Canto di Natale in ungherese

A parte le difficoltà con il pannello dei sovratitoli "A Christmas Carol", in lingua originale del Madàch Teater di Budapest convince pienamente al Santa Chiara di Trento, per interpretazione, coreografie, musiche.

Carlo Curcio

Bei tempi quelli di Benvenuto Cuminetti. Tempi in cui il professore universitario di Bergamo, in qualità di consulente artistico, prestava il suo sapere e la sua esperienza al Centro Servizi Culturali Santa Chiara di Trento. A quell’epoca non sarebbe accaduto di assistere ad uno spettacolo in lingua straniera senza l’ausilio di un adeguato strumento che ne garantisse la fruizione. Così invece a noi, nella prima settimana del nuovo anno con "A Christmas Carol", il musical allestito dal Madàch Theater di Budapest tratto dall’omonimo racconto lungo di Charles Dickens.
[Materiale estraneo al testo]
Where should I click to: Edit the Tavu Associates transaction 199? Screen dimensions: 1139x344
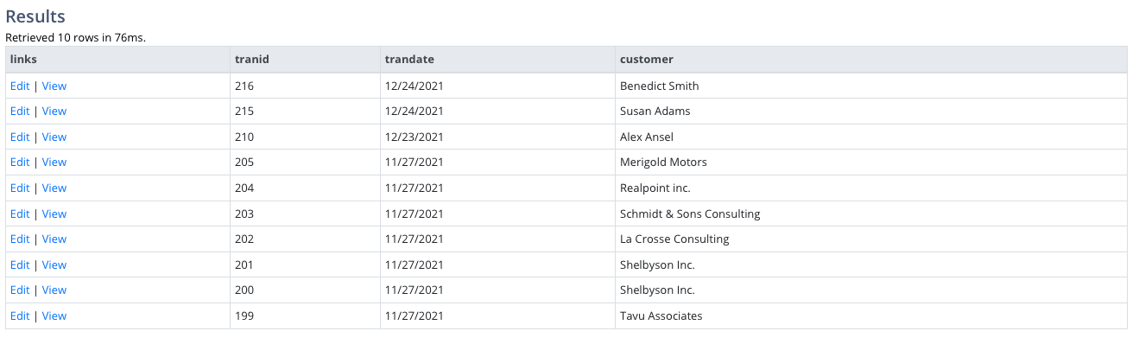[20, 316]
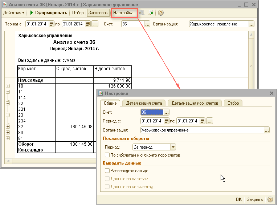Expand the row for account 10
This screenshot has height=206, width=278.
pyautogui.click(x=8, y=86)
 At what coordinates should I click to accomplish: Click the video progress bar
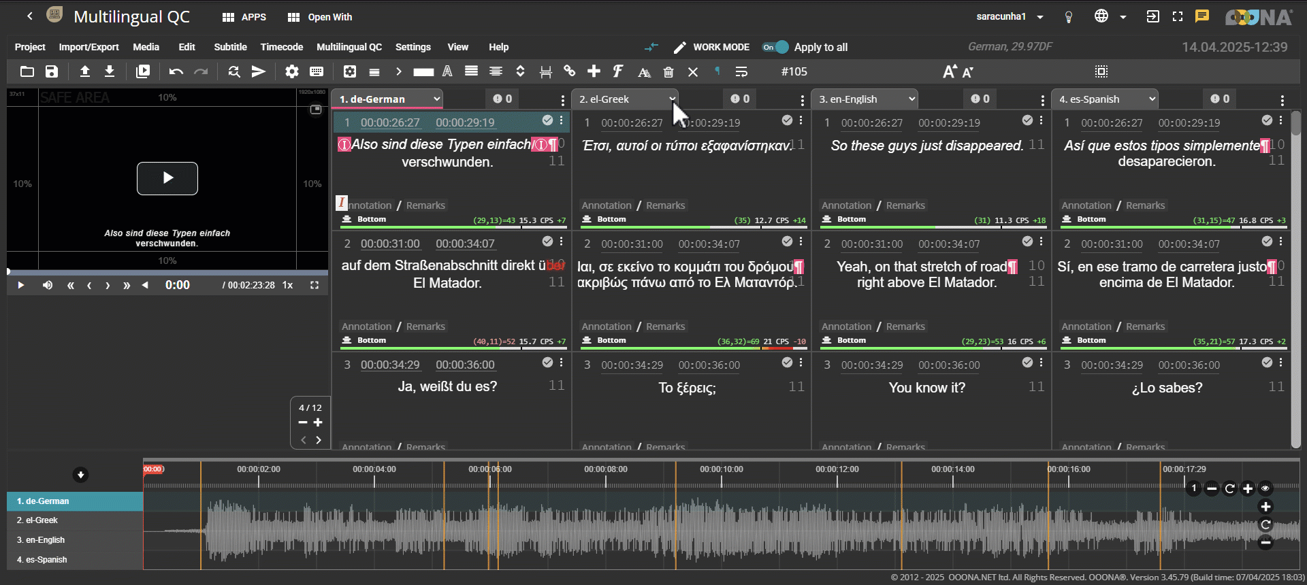coord(167,272)
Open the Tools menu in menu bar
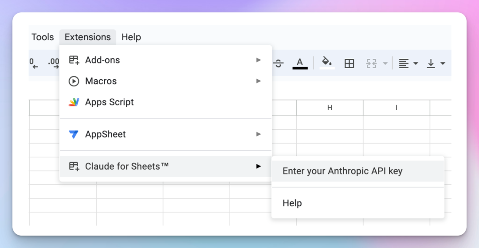 43,37
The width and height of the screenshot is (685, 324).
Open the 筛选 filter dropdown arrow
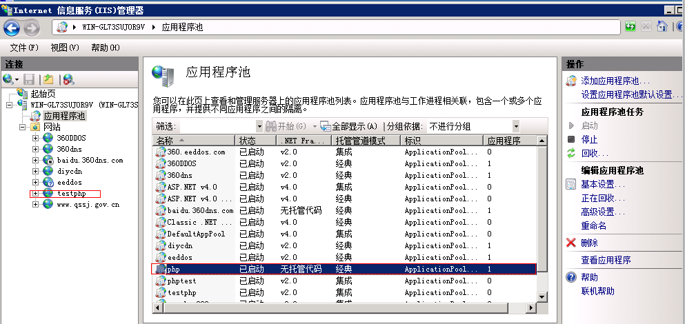259,126

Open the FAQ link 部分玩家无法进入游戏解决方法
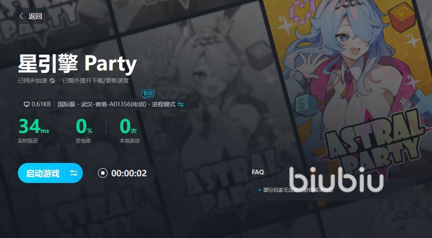pos(298,190)
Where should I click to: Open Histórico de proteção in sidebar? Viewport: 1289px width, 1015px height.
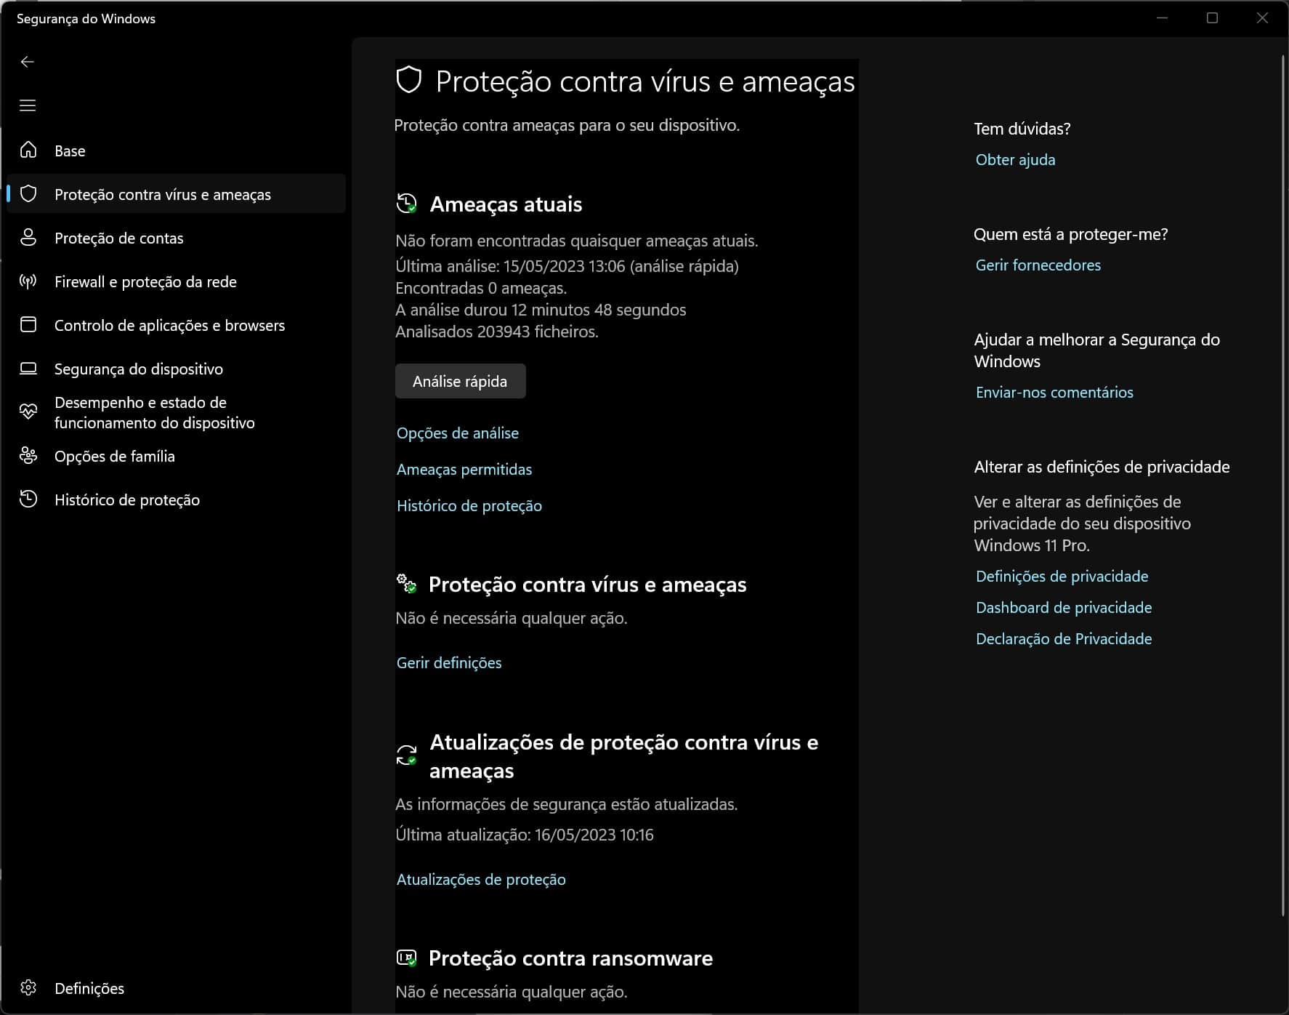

E pensare che fu proprio Cuminetti a farci conoscere, nel 1998, questa straordinaria compagnia che deve il nome al più importante letterato ungherese dell’Ottocento, Imre Madàch, e che è solita proporre spettacoli in lingua magiara (il cui motivo è forse da rintracciare nel tentativo di restituire dignità letteraria e capacità di comunicazione drammatica ad una lingua posta ai margini del mondo teatrale occidentale). In quell’occasione, nonostante si trattasse del celeberrimo "Cats", il musical dell’inglese A. Lloyd Webber che dalla prima apparizione, nel 1981, non conosce oblio, un esauriente programma di sala proponeva la sinossi dello spettacolo.

Ora i tempi sono cambiati, ci siamo evoluti tecnologicamente e per supplire ad un’ignoranza si ricorre ai sovratitoli in italiano che scorrono su un pannello elettronico. Niente di male, anzi in linea con le soluzioni comunemente adottate dagli altri teatri. Tuttavia, tralasciando gli evidenti errori grammaticali che la traduzione proposta conteneva, ciò che ne comprometteva l’utilità era la collocazione di tale pannello molto in alto rispetto al campo visivo dello spettatore, il quale si trovava costretto a scegliere tra la lettura del testo e la visione dell’azione. Forse un ulteriore pannello e un libretto di sala (non è così che si usa per le opere liriche?) avrebbe giovato alla causa. Ma, per dirla alla Shakespeare, non c’è del marcio a Trento, anzi è da lodare il coraggio di proporre allestimenti in lingua, anche se è da auspicare che le scelte si dirigano anche verso importanti testi francesi e inglesi. D’altra parte, lì dove non è arrivato il pannello elettronico, è riuscita la notorietà della storia narrata e l’intensità interpretativa degli attori del Madàch Theater.

E’ la storia di una conversione, quella di Scrooge, che, visitato nottetempo da tre spiriti (lo guideranno in un viaggio nei suoi Natali passati, in quello presente e in quelli futuri), da taccagno e insensibile uomo d’affari si trasformerà in un uomo nuovo, generoso e pieno di attenzioni per il prossimo. Non è un cambiamento momentaneo, ad uso e consumo della sola giornata di Natale, ma una rigenerazione totale e definitiva: "Onorerò il Natale nel mio cuore – dice il vecchio alla fine – e cercherò di conservarmi in questo stato d’animo per tutto l’anno".

A restituirci il senso profondo della storia, tuttavia, non è unicamente l’intensa interpretazione: concorrono le coinvolgenti coreografie e le dolci musiche, contenenti echi della tradizione musicale popolare ungherese. E se ciò non bastasse, a convincerci della loro bravura ecco i saluti finali la cui compostezza e precisione ci parla di una classe e di una dignità teatrale non sempre riscontrabile nelle compagnie nostrane.